For quite a while, Japan's elites have wanted their country to be a "normal" country. They want to be like all the other major powers with a voice in international organizations, money that gets respect, and a legitimate military. They complain that they are not an equal partner with the United States, and say they yearn to be the Great Britain of Asia.Ok, and so the Obama Administration has begun the process of treating Japan like Great Britain and like a normal nation. It is about to nominate for ambassador to Japan a presidential crony and big money fundraiser--just like the traditional emissaries to the Court of St. James or France or Italy or Bermuda.
Tokyo is now like any other "glamourous" posting. A politically savvy First Friend will guide the "relationship" with parties and chamber of commerce meetings. Out of the hands of a small coterie of managers, American diplomacy with Japan will strive to treat Japan like all the other G-7 countries. No more specially trained diplomats like we send to trouble spots and Third World countries.
Japan has finally arrived, and finally, almost like a second chance, it is the 1950s:
U.S. ambassadors do more than-talk to foreign ministers. They are also public-relations men with a whole nation for a client. They make speeches, inspect public works, judge flower shows, organize charities. They talk to labor leaders, opposition politicians, businessmen. And while they talk, they listen. For the other side of their job is to be the U.S.'s eyes & ears. On their reading of tempers and political moods Washington bases much of its timing and many of its decisions. [Time Magazine, December 1951]
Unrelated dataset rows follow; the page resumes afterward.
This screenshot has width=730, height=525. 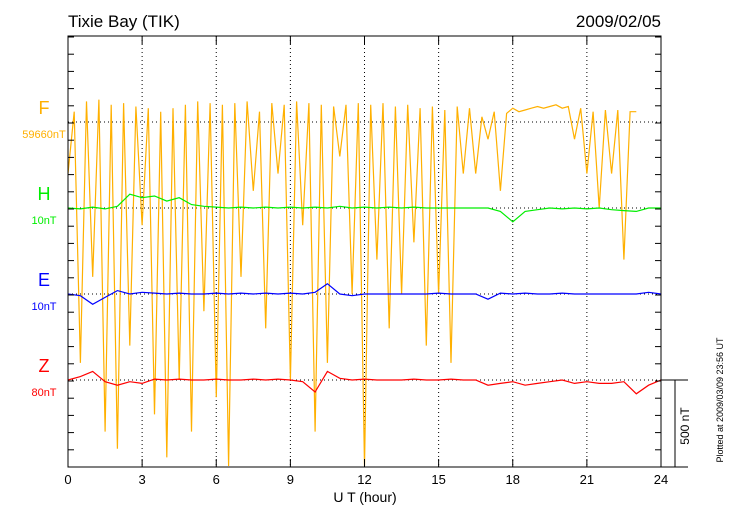 What do you see at coordinates (44, 366) in the screenshot?
I see `series-label-z: Z` at bounding box center [44, 366].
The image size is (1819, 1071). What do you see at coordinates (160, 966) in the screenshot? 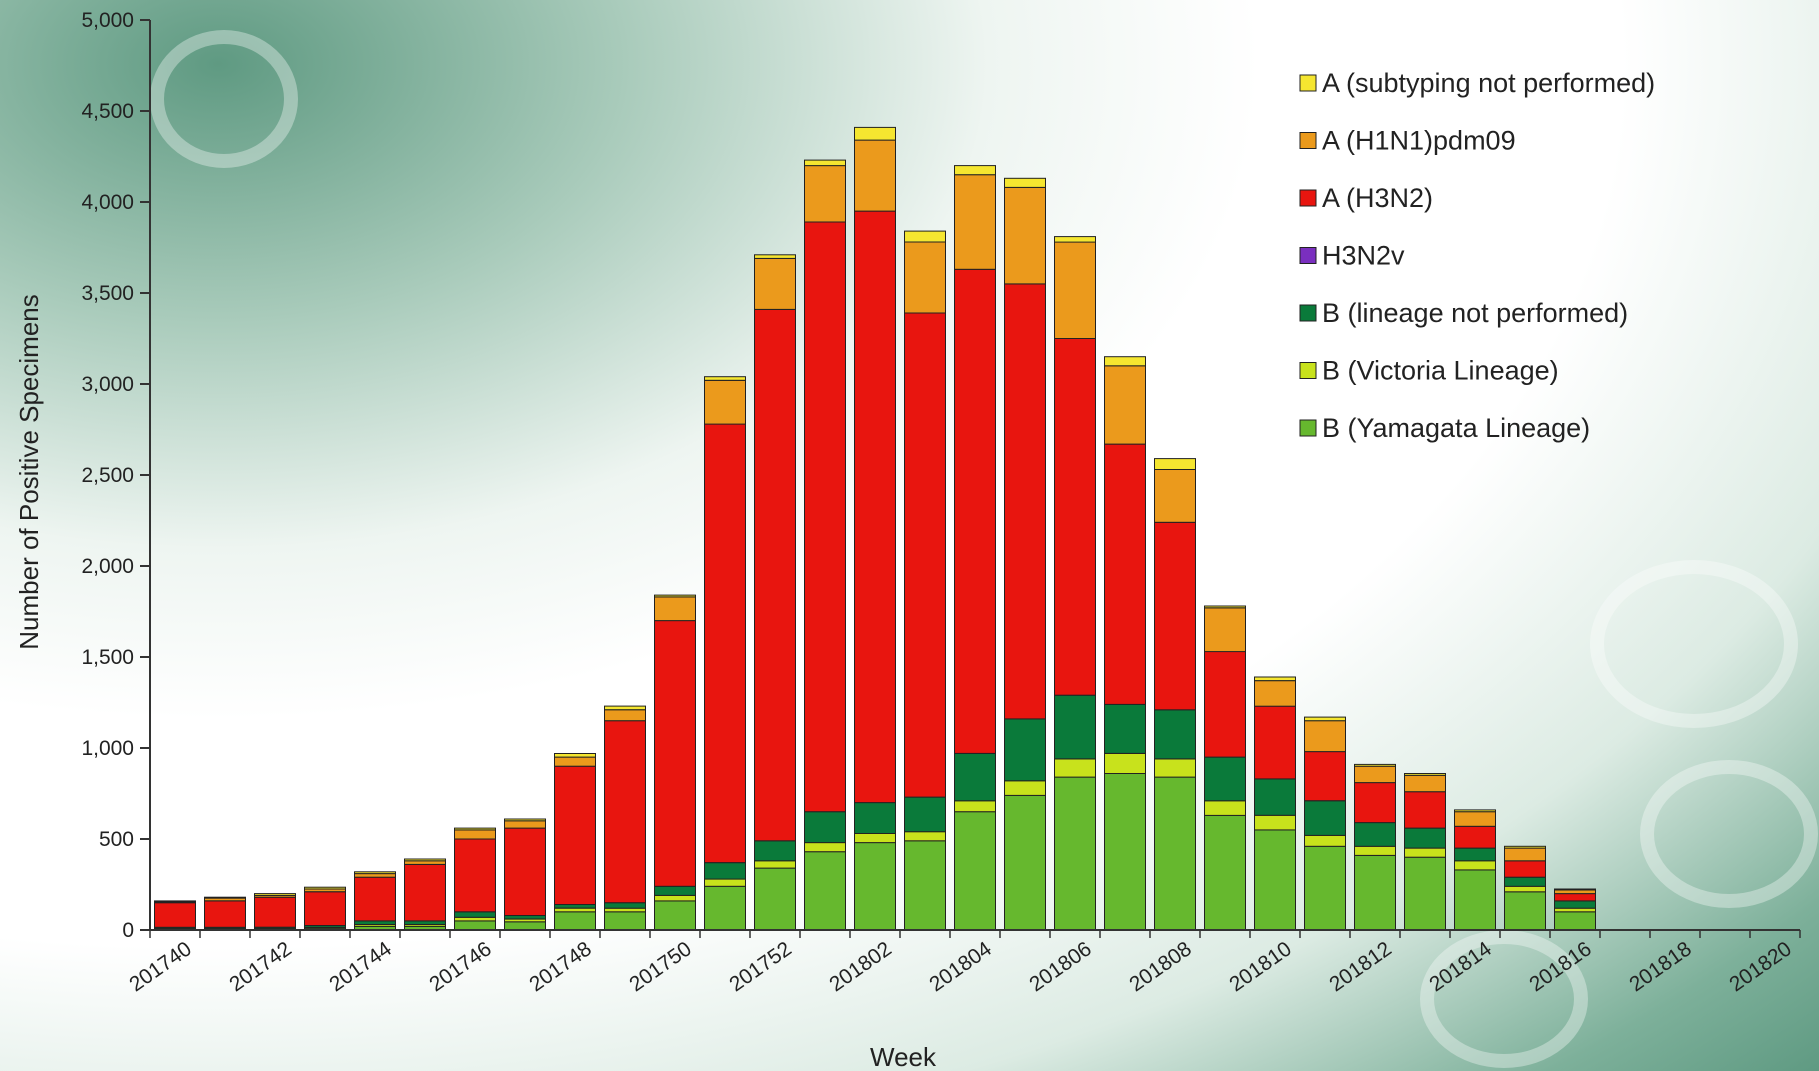
I see `x-tick-label: 201740` at bounding box center [160, 966].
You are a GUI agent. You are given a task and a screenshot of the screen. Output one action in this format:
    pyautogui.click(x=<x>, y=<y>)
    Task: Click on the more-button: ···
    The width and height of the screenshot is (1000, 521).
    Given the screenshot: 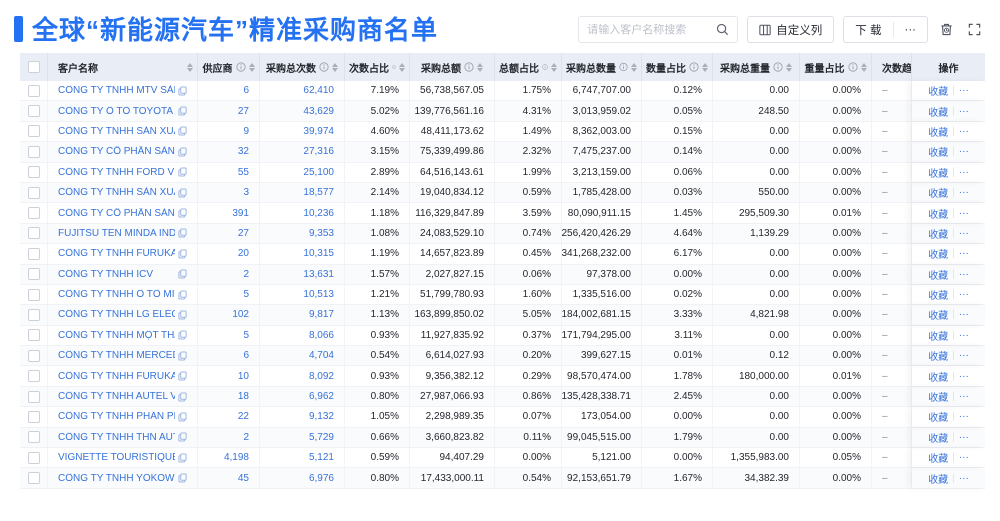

But somehow I don't think that Japan's elites and America's Japan managers are too happy. Exotic Japan cannot be understood by a personable, loyal confidante. There are special circumstances for Japan that allow it to keep out foreign investment, inhibit foreign imports, deny asylum to refugees, continue child porn, refuse to sign the Genocide Convention or the Hague Treaty on child abduction, and allow it to celebrate the lives of its worst war criminals in the middle of its capital. Would an average American understand this?
Again, I do not know how Tokyo is reacting. I can only guess from what the newspapers are saying. And that reaction is tepid and guarded. My one good resource for these sorts of answers "defriended" me six months ago, today. It was a bit like that Burger King promotion: you got a Whopper if you defriended ten of your "friends" from Facebook. In other words, you were worth 1/10 of a fast food hamburger.
Simply bewildering.
And this is probably how MOFA and the rest of Japan's elites feel for not being special any more.